■ Exercise instructions ■
Summarize the text on Claude Sonnet 4.5 in two sentences.

■ Text section ■
-*-*-
Anthropic has released Claude Sonnet 4.5, a new artificial intelligence model that demonstrates significant advancements in writing and managing software, operating computer systems, and executing complex, multi-step tasks autonomously. The model establishes new performance records on key industry benchmarks for coding and agentic capabilities, positioning it as a powerful tool for developers and enterprise users. The release is accompanied by a suite of updates to Anthropic’s developer tools, including a new Agent SDK, designed to accelerate the creation of sophisticated AI systems.
The new model’s significance lies in its capacity to move beyond simple code generation to handle the entire software development lifecycle. It can reportedly maintain focus on a single project for more than 30 hours, a substantial increase in long-horizon task management for AI. By achieving state-of-the-art results in evaluations that mirror real-world programming challenges, Sonnet 4.5 represents a major step toward AI that can function as a capable, persistent, and collaborative partner for software engineers. This performance, combined with its availability on major cloud platforms and a pricing structure held at the same level as its predecessor, signals a push to make frontier-level AI more accessible and practical for complex, real-world applications.
New Performance Benchmarks in Coding
At the core of Sonnet 4.5’s capabilities is its performance on rigorous coding evaluations. The model has achieved a state-of-the-art score on SWE-bench Verified, a benchmark that measures a model’s ability to resolve real-world software issues pulled from GitHub repositories. While exact scores can vary based on testing methodology, some evaluations show Sonnet 4.5 achieving a resolution rate of 49.8%, surpassing its predecessor, Claude Opus 4, and competing models like OpenAI’s GPT-4o. Other independent tests have reported even higher scores, cementing its position as a leader in this domain.
This proficiency is not limited to bug fixes. The model is adept at code refactoring, modernization of legacy codebases, and implementing consistent design patterns. Early adopters have praised its ability to learn existing codebase patterns to deliver precise and contextually aware implementations. Eric Wendelin, a Tech Lead for Gen AI at Netflix, noted that the model “handles everything from debugging to architecture with deep contextual understanding, transforming our development velocity.” This deep understanding allows the model to function iteratively, refining code based on feedback and test results in a manner that mimics the workflow of a human developer.
Mastering General Computer Operations
Beyond its specialized coding skills, Claude Sonnet 4.5 shows a remarkable leap in its ability to operate computers for general tasks. This is quantified by its performance on the OSWorld benchmark, which tests AI systems on real-world activities like navigating operating systems and using common applications. Sonnet 4.5 achieved a score of 61.4%, a substantial increase from the 42.2% scored by Claude Sonnet 4 just four months prior.
This capability allows the model to interact with software in a more human-like way. For example, it can navigate websites, populate spreadsheets, and execute multi-step workflows without direct guidance. These skills are being integrated into consumer-facing products, such as an updated Claude for Chrome extension that allows the AI to autonomously browse sites and fill in data. This functionality bridges the gap between a specialized coding assistant and a more versatile agent capable of handling a wide array of digital tasks, from data entry to complex research.
-*-*-
[Dataset records]
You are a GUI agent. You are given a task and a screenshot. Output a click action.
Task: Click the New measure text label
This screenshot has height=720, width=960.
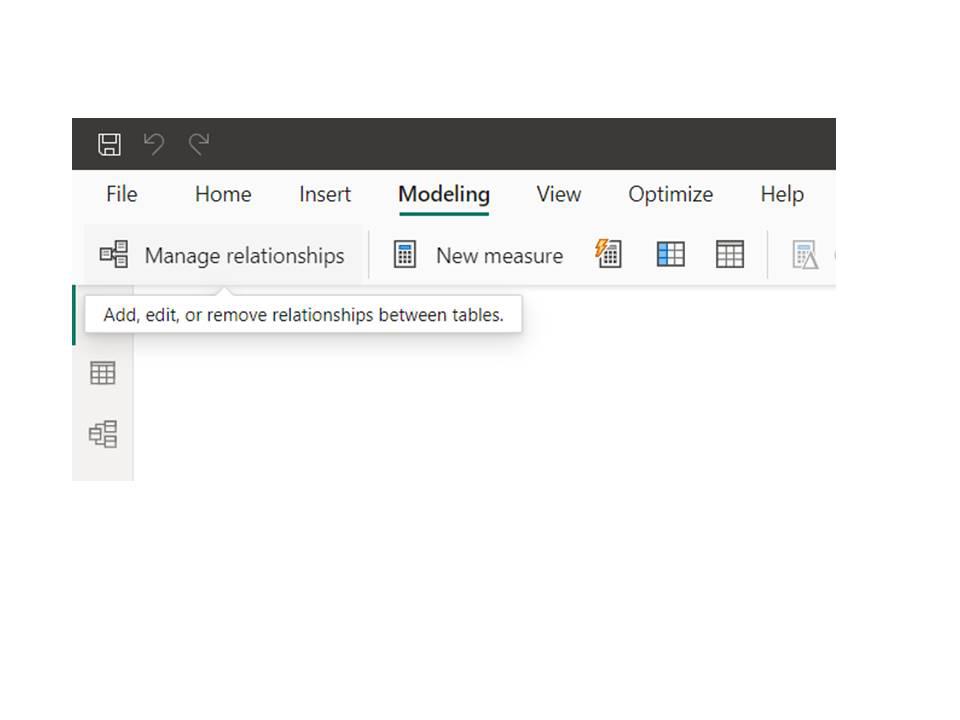[499, 255]

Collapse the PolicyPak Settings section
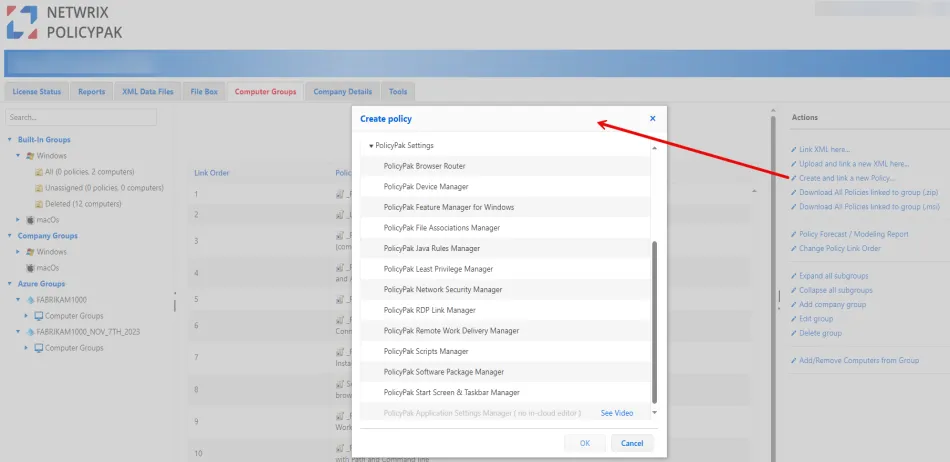point(371,146)
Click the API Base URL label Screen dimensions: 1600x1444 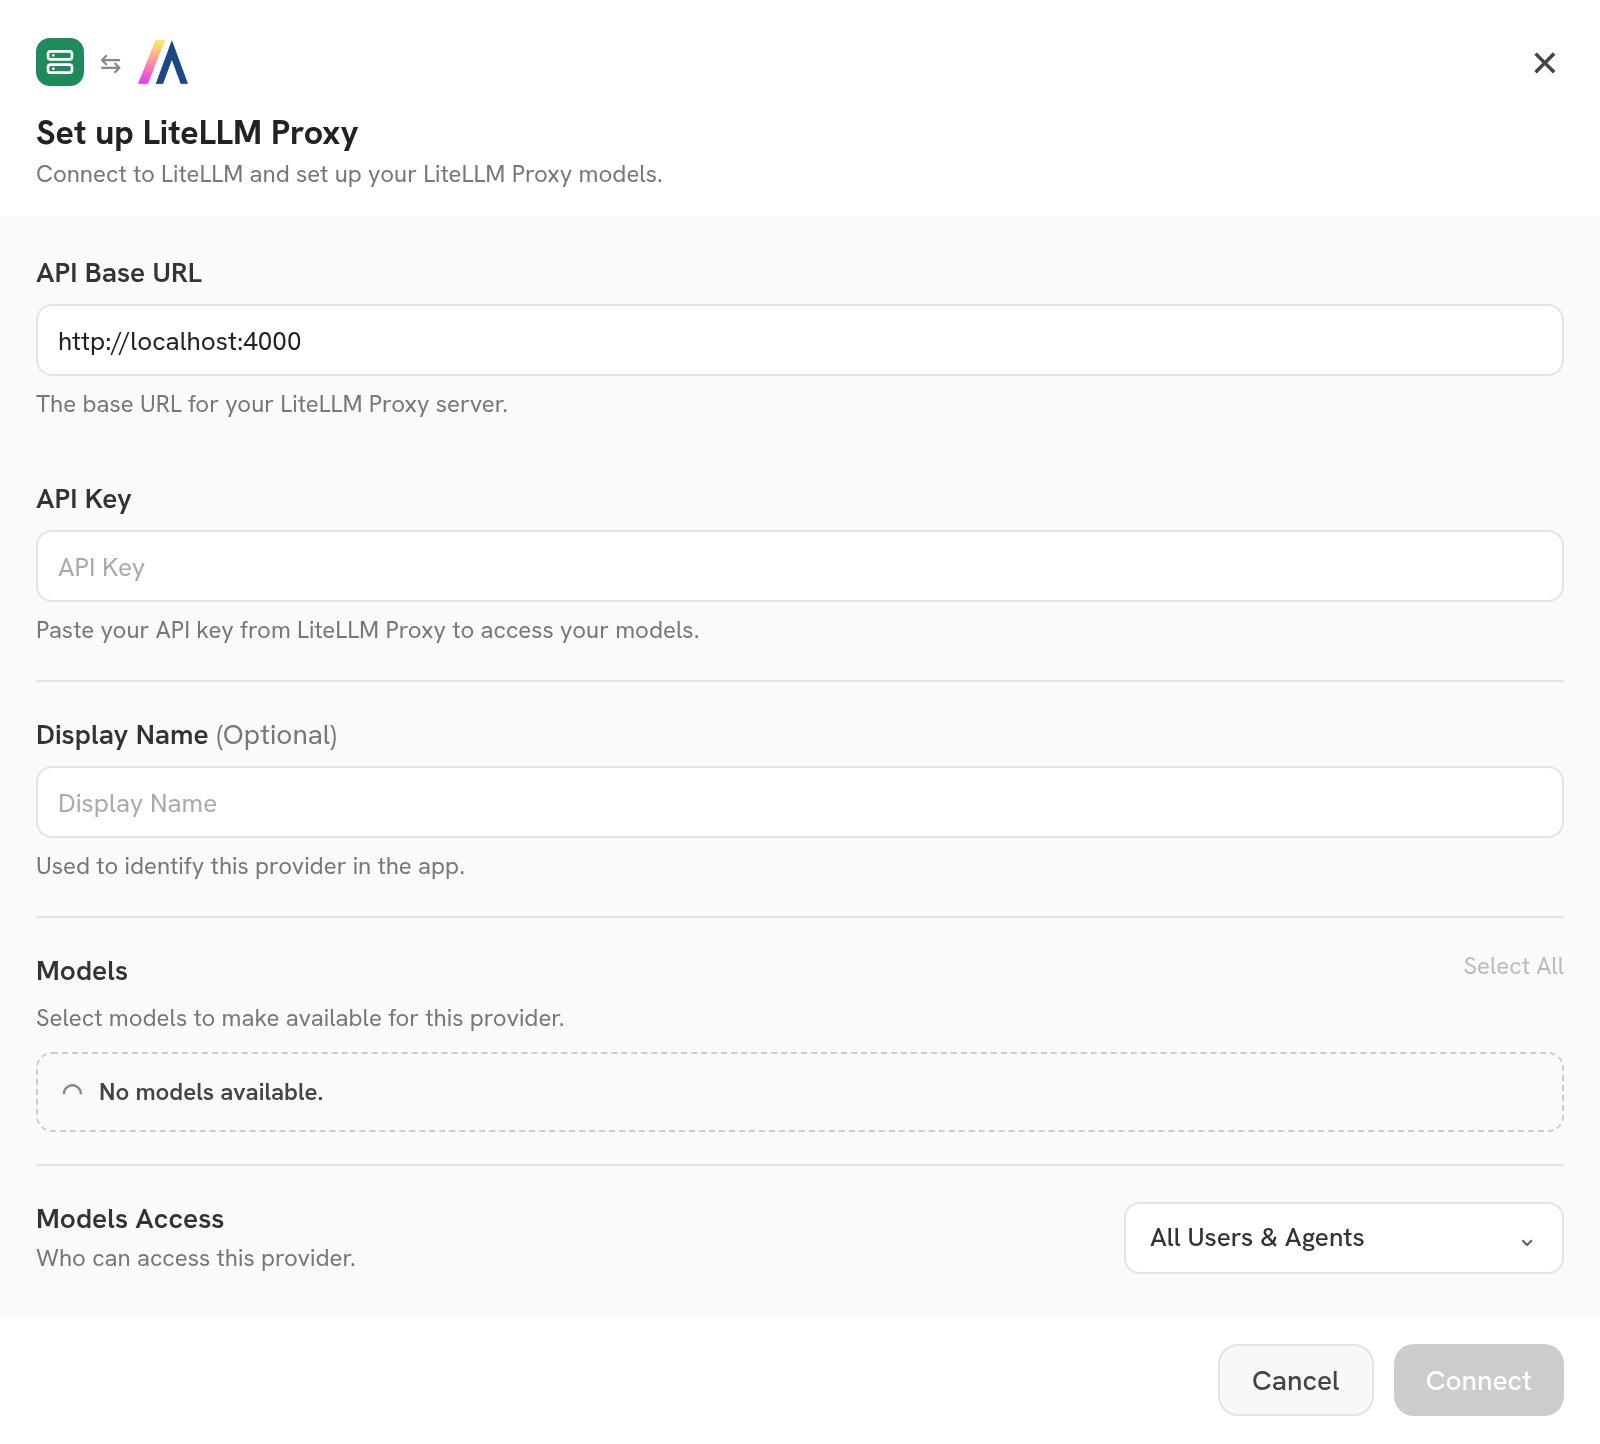pyautogui.click(x=119, y=273)
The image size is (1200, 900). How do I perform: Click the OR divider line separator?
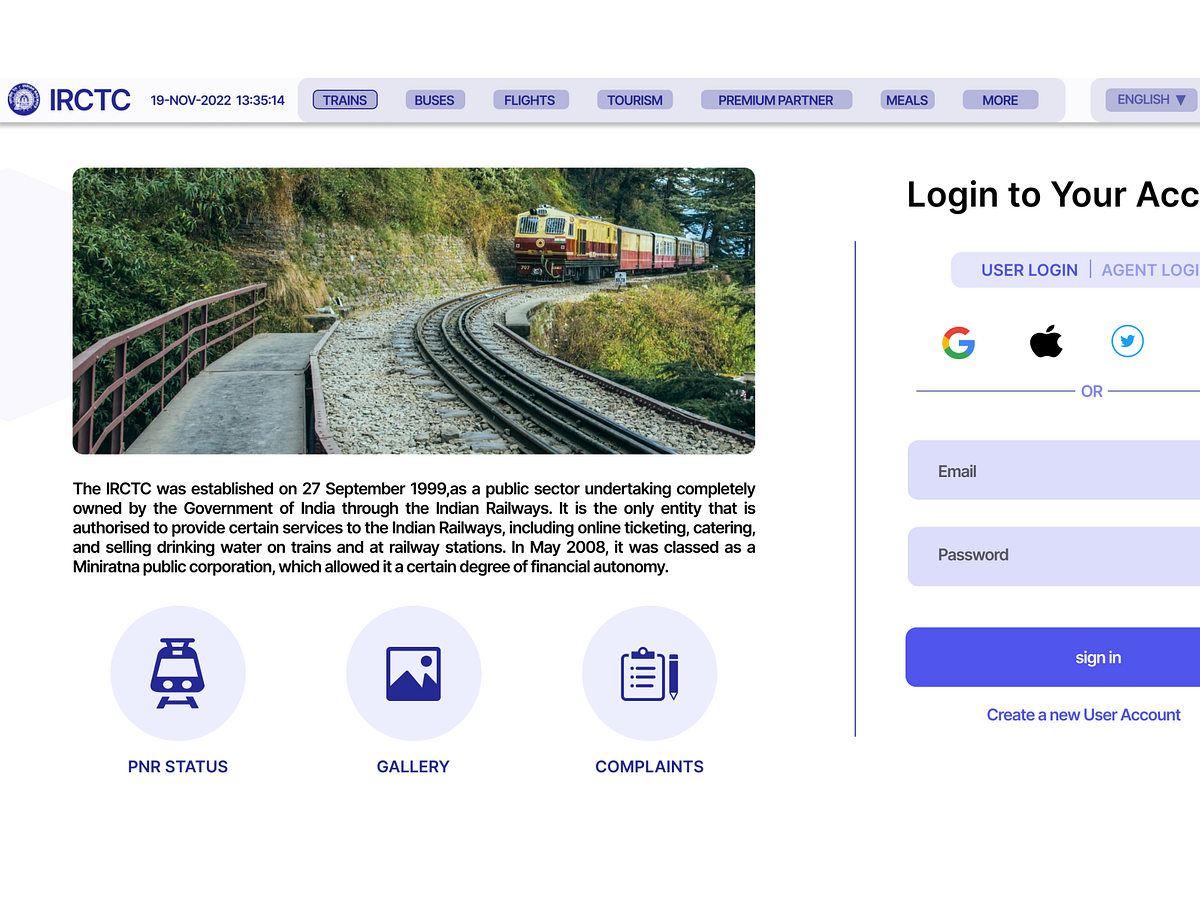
-*-*-
■ Answer space ■
Anthropic has released Claude Sonnet 4.5, an AI model that sets new records on coding and agentic benchmarks, including a state-of-the-art score on SWE-bench Verified and 61.4% on OSWorld, up from 42.2% for Claude Sonnet 4. Beyond fixing bugs, the model can refactor and modernize code, is reported to stay focused on one project for more than 30 hours, and can operate computers to navigate websites and fill in spreadsheets, and it comes with updated developer tools that include a new Agent SDK.